そうそう、その書くべき内容は、展覧会や韓国ドラマについての感想がいくつか気になっているが、この「梅雨時の白花三題」の切りがよくなるまでお預け状態で、書こうと思えばそれこそ無限にある。だが、さきほど梅棹全集の1冊を拾い読みしていて、「自分史」についてのエッセイを読んだところ、筆者のこのブログもそれに近いように思えて、冷や水を浴びせられたような気分になった。梅棹は、ワープロが登場して誰でも自分についての歴史を簡単に本のような形でプリント出来る時代になったのはいいが、そういうものを子や孫が読むだろうかと懐疑的だ。最後を引用する。「自分史を印刷し、製本し、本の形にして世にだすことは、ある種の情報公害的側面をともなう可能性があることをわすれてはいけません。他人に関する生情報をきかされたり、よまされたりすることは、しばしば苦痛をともなうものです。」 思わず笑ってしまうが、こういう意見があっても、書く人は書く。

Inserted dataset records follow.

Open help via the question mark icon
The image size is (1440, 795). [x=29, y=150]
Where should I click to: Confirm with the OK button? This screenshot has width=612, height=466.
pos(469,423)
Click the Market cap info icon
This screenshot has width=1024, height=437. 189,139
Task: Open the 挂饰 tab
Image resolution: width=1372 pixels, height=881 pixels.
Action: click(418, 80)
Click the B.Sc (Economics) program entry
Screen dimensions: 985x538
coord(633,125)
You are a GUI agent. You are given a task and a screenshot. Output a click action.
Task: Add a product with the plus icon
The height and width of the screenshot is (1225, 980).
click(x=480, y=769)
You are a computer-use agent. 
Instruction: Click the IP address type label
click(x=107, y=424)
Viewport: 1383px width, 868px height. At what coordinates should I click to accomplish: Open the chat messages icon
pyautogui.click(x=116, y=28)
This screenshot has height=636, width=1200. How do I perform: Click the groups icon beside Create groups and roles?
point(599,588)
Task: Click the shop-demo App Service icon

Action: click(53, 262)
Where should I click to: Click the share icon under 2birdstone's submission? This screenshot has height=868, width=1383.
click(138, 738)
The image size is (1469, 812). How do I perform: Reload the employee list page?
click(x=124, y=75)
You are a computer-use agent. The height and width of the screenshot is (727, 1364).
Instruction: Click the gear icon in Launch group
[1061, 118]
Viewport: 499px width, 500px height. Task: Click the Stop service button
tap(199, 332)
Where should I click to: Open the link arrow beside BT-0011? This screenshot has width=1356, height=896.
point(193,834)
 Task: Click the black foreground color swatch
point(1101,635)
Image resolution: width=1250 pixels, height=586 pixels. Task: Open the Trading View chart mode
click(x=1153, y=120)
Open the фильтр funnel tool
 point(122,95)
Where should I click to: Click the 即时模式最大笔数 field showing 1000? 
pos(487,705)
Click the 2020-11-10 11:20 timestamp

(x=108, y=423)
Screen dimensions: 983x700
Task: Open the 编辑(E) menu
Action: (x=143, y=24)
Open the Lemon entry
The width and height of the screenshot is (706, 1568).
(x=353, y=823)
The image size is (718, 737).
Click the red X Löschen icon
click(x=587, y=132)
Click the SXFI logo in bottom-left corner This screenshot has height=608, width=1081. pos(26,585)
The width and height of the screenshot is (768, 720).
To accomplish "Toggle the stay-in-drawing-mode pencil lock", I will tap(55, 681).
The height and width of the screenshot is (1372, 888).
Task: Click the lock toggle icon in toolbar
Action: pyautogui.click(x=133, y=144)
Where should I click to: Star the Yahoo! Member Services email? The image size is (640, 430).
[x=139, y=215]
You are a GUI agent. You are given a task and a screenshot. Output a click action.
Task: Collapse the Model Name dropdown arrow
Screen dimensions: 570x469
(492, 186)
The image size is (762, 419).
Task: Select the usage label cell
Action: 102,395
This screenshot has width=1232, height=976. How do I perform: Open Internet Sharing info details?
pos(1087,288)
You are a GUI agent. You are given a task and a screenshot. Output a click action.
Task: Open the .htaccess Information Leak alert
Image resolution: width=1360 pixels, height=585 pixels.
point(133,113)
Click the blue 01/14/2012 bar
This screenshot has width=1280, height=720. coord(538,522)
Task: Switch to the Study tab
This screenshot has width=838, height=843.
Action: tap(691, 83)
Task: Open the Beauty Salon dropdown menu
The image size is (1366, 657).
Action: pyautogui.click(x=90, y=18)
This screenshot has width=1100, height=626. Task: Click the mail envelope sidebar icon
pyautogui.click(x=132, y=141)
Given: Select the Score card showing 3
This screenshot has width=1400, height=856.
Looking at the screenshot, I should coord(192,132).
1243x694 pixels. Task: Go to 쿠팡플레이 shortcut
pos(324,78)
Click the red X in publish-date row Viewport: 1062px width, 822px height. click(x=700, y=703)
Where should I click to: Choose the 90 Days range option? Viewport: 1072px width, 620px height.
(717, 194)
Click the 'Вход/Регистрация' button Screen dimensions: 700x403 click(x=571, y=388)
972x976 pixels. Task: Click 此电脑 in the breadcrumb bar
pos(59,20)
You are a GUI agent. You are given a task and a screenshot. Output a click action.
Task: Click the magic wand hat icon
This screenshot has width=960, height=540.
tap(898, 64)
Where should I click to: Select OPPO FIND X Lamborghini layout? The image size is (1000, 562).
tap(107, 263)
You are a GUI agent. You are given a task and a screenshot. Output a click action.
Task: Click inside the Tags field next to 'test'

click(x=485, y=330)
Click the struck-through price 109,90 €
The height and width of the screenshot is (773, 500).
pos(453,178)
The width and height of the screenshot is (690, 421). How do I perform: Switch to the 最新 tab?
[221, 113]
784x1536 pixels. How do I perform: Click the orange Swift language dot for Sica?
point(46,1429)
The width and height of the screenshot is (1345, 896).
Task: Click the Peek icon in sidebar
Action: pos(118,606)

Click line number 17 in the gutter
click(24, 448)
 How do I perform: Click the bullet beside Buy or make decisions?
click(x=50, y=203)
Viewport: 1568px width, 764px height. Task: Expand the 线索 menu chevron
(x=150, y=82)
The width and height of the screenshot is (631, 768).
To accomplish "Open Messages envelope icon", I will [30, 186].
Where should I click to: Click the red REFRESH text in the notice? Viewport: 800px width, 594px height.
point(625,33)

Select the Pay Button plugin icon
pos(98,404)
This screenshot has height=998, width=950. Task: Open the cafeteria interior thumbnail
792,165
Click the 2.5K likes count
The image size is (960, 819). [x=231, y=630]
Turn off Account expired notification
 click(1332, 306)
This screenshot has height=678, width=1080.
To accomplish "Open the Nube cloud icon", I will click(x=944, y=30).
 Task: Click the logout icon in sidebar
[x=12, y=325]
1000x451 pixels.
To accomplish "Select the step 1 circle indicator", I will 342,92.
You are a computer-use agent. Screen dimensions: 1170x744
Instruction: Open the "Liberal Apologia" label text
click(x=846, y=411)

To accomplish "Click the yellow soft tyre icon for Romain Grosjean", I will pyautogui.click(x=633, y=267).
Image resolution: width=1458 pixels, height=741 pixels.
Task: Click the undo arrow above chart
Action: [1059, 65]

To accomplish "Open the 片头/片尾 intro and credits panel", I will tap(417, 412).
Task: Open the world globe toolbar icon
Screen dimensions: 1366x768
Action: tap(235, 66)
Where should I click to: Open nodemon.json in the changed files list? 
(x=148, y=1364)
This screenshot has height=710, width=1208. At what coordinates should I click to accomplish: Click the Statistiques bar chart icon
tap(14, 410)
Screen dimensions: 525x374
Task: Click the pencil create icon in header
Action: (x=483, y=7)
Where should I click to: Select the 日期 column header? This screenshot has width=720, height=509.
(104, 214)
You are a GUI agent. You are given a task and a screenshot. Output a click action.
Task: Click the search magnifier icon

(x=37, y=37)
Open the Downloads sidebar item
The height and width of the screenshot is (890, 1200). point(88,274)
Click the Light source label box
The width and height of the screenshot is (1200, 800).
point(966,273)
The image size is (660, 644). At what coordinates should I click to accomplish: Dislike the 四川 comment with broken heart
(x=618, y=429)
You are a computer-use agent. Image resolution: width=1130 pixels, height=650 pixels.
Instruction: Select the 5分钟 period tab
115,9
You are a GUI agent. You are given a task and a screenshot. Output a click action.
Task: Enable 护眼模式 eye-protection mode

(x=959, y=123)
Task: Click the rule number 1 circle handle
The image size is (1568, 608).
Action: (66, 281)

また、ここには梅棹の学者としての、つまり意義のある文章を書いているという自負が見えている。「情報公害的側面」に梅棹はどのような意味を込めたのはわからないが、簡単に言えば、読んで楽しくないものが氾濫することだろう。あるいは美しくない、どうでもいいような情報だ。ところが、この梅棹の意見には、書き手の専門と非専門を分け隔てる思いが見え、梅棹が一方で主張している、女であっても情報を集めて知的な生活を送ることが出来るといったこととは相反する。「情報公害的側面」は、梅棹が予想した以上にネット社会になってモンスター化したと言ってよい。ブログやツイッターがそれで、毎日大量の文章と写真がネット上に蓄積される。その情報の混沌とした海から望みのものを得るのは、これも梅棹が昔から盛んに言っていた、整理の方法、つまりネット検索によって可能になっているが、情報があまりに巨大化し、その検索でも理想の情報に行き当たることは稀になっているところがある。また、学者や売文家は、ブログで無料で文章を載せることは死活問題であるから、たいてい梅棹と同じ「情報公害的側面」といった論理を持ち出し、ブログをひとまとめにして謗る。特に新聞にその傾向が強い。これは以前のブログに書いたが、3,4年前の新聞に、ある大衆小説家が、ブログを批判した。その女性がどの程度ブログに目を通したか知らないが、その意見に筆者は納得しかねた。結局のところ、自分は有名人であり、当の新聞社お抱えの論説委員のような提灯持ちをしていることを自慢し、無名の、また文章がへたな素人が書くブログを侮っているのだ。筆者はその小説家が大嫌いで、小説を読んだことはないが、最初から読む気にさせない顔をしているのであるから仕方がない。また、ヤン・ソギルとの対談でその女性の小説のプロットを知ったが、それはやはり読むまでもない偏見に満ちたもので、ヤン・ソギルもその点には疑問を抱いていた。だが、売文家にしろ、それで飯を食っている者はそれだけ存在価値のある文章を書くのは確かで、無名の者が書くブログを軽く思うのは仕方のないところがある。悔しかったら有名になって、印税をもらってみなさいというわけだ。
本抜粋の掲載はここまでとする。